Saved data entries
--
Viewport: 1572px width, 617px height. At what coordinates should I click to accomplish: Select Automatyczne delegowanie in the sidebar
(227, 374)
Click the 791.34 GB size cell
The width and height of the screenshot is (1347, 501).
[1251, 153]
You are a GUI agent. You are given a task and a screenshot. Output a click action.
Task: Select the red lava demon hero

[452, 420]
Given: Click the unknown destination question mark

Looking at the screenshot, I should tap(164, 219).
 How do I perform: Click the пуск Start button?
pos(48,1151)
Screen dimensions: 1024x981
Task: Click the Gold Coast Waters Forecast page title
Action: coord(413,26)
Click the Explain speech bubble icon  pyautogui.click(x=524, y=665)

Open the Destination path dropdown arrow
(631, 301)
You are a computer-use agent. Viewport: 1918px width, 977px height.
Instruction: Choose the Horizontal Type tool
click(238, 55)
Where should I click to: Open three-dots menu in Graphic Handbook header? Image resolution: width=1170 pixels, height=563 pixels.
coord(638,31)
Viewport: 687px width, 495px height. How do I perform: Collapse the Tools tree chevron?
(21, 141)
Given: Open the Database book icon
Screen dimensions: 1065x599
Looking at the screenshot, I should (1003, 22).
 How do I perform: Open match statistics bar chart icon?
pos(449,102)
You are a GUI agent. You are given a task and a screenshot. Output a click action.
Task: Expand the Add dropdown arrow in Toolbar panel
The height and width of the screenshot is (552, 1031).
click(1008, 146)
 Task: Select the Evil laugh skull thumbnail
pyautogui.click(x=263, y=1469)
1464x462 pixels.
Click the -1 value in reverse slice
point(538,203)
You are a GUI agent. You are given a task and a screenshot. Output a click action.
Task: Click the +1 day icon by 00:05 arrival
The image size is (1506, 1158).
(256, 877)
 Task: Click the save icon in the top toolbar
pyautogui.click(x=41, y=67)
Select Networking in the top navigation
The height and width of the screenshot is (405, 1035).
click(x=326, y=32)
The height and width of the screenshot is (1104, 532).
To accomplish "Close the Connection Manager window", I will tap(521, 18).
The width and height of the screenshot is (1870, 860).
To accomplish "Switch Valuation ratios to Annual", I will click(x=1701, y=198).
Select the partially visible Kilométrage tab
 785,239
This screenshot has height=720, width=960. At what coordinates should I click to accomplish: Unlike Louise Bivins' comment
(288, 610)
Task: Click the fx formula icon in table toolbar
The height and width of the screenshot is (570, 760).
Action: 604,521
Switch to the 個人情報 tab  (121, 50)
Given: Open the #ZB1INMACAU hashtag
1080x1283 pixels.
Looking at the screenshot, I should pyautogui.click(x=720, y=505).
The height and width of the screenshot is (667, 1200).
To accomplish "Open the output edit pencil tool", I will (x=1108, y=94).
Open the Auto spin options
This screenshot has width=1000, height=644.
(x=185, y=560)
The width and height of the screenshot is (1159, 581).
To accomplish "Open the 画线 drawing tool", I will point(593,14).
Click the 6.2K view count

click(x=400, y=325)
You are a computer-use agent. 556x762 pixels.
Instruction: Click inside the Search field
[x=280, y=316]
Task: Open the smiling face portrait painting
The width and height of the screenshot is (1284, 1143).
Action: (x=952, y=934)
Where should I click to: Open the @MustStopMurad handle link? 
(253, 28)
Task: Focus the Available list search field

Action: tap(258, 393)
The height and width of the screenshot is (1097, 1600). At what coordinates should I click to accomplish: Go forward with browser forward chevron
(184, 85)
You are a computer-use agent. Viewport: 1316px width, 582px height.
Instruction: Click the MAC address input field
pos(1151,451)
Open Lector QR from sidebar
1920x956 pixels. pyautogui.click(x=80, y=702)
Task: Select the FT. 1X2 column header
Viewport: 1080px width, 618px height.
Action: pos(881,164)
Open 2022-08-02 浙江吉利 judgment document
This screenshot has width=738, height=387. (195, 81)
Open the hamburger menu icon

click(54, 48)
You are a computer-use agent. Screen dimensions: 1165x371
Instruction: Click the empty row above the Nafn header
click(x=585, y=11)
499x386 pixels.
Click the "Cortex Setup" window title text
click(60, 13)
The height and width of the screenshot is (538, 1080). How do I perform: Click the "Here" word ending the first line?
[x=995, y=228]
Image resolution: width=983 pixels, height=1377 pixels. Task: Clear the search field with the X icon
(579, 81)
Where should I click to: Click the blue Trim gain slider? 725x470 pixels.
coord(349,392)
--
◆ YOUR GOAL:
From the first line down to the last, give the records again exactly.

◆ EXPECTED OUTPUT:
Viewport: 1572px width, 617px height. At what coordinates should I click to accomplish: Select Automatyczne delegowanie in the sidebar
(227, 374)
Click the 791.34 GB size cell
The width and height of the screenshot is (1347, 501).
[1251, 153]
You are a GUI agent. You are given a task and a screenshot. Output a click action.
Task: Select the red lava demon hero

[452, 420]
Given: Click the unknown destination question mark

Looking at the screenshot, I should tap(164, 219).
 How do I perform: Click the пуск Start button?
pos(48,1151)
Screen dimensions: 1024x981
Task: Click the Gold Coast Waters Forecast page title
Action: coord(413,26)
Click the Explain speech bubble icon  pyautogui.click(x=524, y=665)

Open the Destination path dropdown arrow
(631, 301)
You are a computer-use agent. Viewport: 1918px width, 977px height.
Instruction: Choose the Horizontal Type tool
click(238, 55)
Where should I click to: Open three-dots menu in Graphic Handbook header? Image resolution: width=1170 pixels, height=563 pixels.
coord(638,31)
Viewport: 687px width, 495px height. How do I perform: Collapse the Tools tree chevron?
(21, 141)
Given: Open the Database book icon
Screen dimensions: 1065x599
Looking at the screenshot, I should (1003, 22).
 How do I perform: Open match statistics bar chart icon?
pos(449,102)
You are a GUI agent. You are given a task and a screenshot. Output a click action.
Task: Expand the Add dropdown arrow in Toolbar panel
The height and width of the screenshot is (552, 1031).
click(1008, 146)
 Task: Select the Evil laugh skull thumbnail
pyautogui.click(x=263, y=1469)
1464x462 pixels.
Click the -1 value in reverse slice
point(538,203)
You are a GUI agent. You are given a task and a screenshot. Output a click action.
Task: Click the +1 day icon by 00:05 arrival
The image size is (1506, 1158).
(256, 877)
 Task: Click the save icon in the top toolbar
pyautogui.click(x=41, y=67)
Select Networking in the top navigation
The height and width of the screenshot is (405, 1035).
click(x=326, y=32)
The height and width of the screenshot is (1104, 532).
To accomplish "Close the Connection Manager window", I will tap(521, 18).
The width and height of the screenshot is (1870, 860).
To accomplish "Switch Valuation ratios to Annual", I will click(x=1701, y=198).
Select the partially visible Kilométrage tab
 785,239
This screenshot has height=720, width=960. At what coordinates should I click to accomplish: Unlike Louise Bivins' comment
(288, 610)
Task: Click the fx formula icon in table toolbar
The height and width of the screenshot is (570, 760).
Action: 604,521
Switch to the 個人情報 tab  (121, 50)
Given: Open the #ZB1INMACAU hashtag
1080x1283 pixels.
Looking at the screenshot, I should pyautogui.click(x=720, y=505).
The height and width of the screenshot is (667, 1200).
To accomplish "Open the output edit pencil tool", I will (x=1108, y=94).
Open the Auto spin options
This screenshot has width=1000, height=644.
(x=185, y=560)
The width and height of the screenshot is (1159, 581).
To accomplish "Open the 画线 drawing tool", I will point(593,14).
Click the 6.2K view count

click(x=400, y=325)
You are a computer-use agent. 556x762 pixels.
Instruction: Click inside the Search field
[x=280, y=316]
Task: Open the smiling face portrait painting
The width and height of the screenshot is (1284, 1143).
Action: (x=952, y=934)
Where should I click to: Open the @MustStopMurad handle link? 
(253, 28)
Task: Focus the Available list search field

Action: tap(258, 393)
The height and width of the screenshot is (1097, 1600). At what coordinates should I click to accomplish: Go forward with browser forward chevron
(184, 85)
You are a computer-use agent. Viewport: 1316px width, 582px height.
Instruction: Click the MAC address input field
pos(1151,451)
Open Lector QR from sidebar
1920x956 pixels. pyautogui.click(x=80, y=702)
Task: Select the FT. 1X2 column header
Viewport: 1080px width, 618px height.
Action: pos(881,164)
Open 2022-08-02 浙江吉利 judgment document
This screenshot has width=738, height=387. (195, 81)
Open the hamburger menu icon

click(54, 48)
You are a computer-use agent. Screen dimensions: 1165x371
Instruction: Click the empty row above the Nafn header
click(x=585, y=11)
499x386 pixels.
Click the "Cortex Setup" window title text
click(60, 13)
The height and width of the screenshot is (538, 1080). How do I perform: Click the "Here" word ending the first line?
[x=995, y=228]
Image resolution: width=983 pixels, height=1377 pixels. Task: Clear the search field with the X icon
(579, 81)
Where should I click to: Click the blue Trim gain slider? 725x470 pixels.
coord(349,392)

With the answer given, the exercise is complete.